Material supplied:

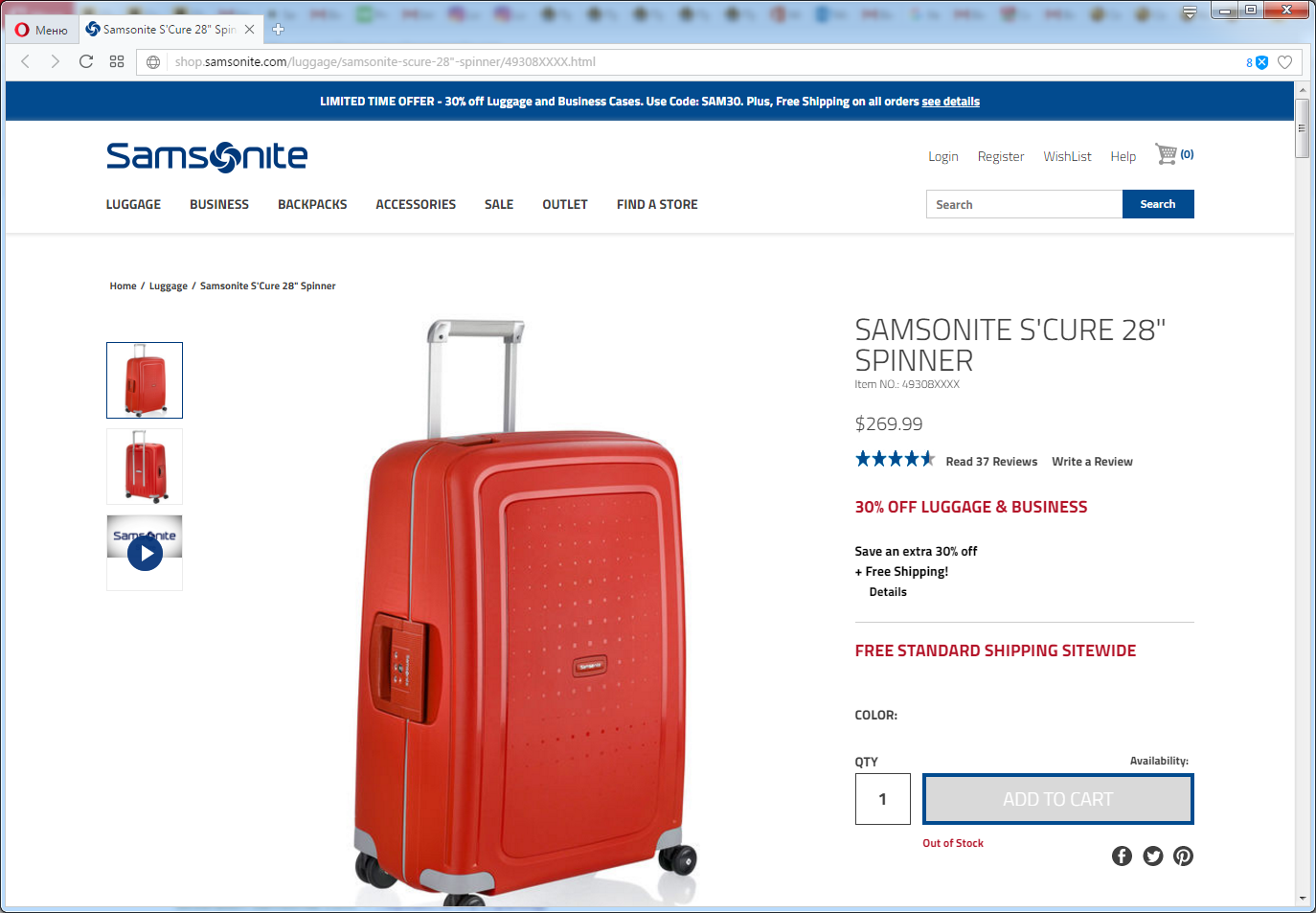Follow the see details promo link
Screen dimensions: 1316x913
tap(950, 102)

---

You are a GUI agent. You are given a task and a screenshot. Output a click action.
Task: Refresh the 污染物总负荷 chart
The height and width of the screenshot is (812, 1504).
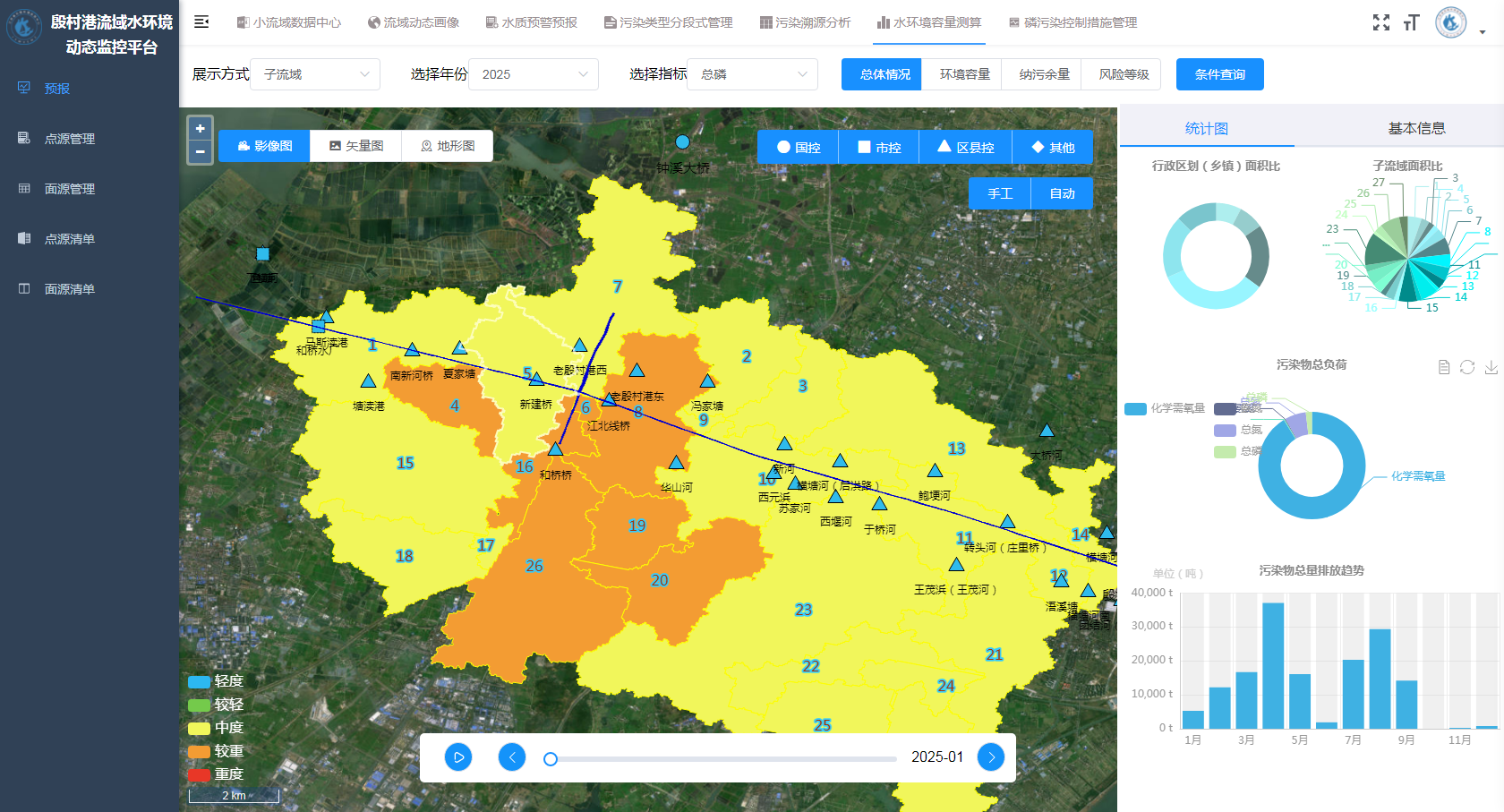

What is needed: The reply should consist solely of the lines above from the one that has "You are a GUI" through the one that has "The height and", reproduced exactly.

Solution for this exercise:
You are a GUI agent. You are given a task and a screenshot. Output a click action.
Task: Refresh the 污染物总负荷 chart
The height and width of the screenshot is (812, 1504).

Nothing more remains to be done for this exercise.